In Part I of this paper, after a simple description of the basic properties of a pneumatic tyre, a highly simplified vehicle consisting of a pneumatic-tyred wheel bearing a load is considered mathematically during braking and during the release of brakes. By inserting numerical estimates it is shown that, among other results, from 15 mile/h a wheel may lock within 18 ms. It is also shown that under perfectly uniform conditions the stopping distance is appreciably less when the brake-shoe torque is approximately equal to the moment of the maximum frictional force that is possible between the tyre and the road, than for both greater and lesser brake-shoe torques. In Part II of the paper a commercial device—the Maxaret—designed originally to release the brakes of an aeroplane before the wheels lock on landing and then later to reimpose the brakes is briefly described and the mathematical equations of its operation, both in itself and in application to a highly simplified road vehicle, are set up.

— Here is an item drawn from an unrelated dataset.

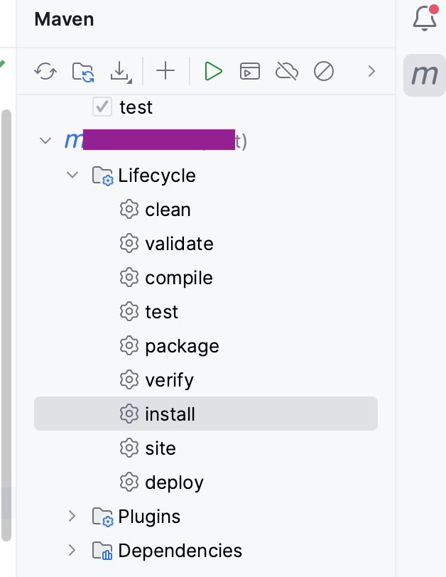
Task: Generate sources and update folders icon
Action: [83, 71]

A numerical investigation, making use of the results given in Part I of this paper, was executed and the results are given. These show in detail the mode of operation of the device. These highly simplified calculations suggest that in its present form a much longer braking distance will result from using the device than would be obtained with locked-wheel braking. This is in conflict with experimental results and may be due to both the simplifications that had to be made for the numerical work and some of the empirical data used. Some of the former could be avoided if an electronic computer were available. Further investigation is desirable and this should enable the device to be adjusted to give the shortest stopping distance consistent with the avoidance of locked wheels.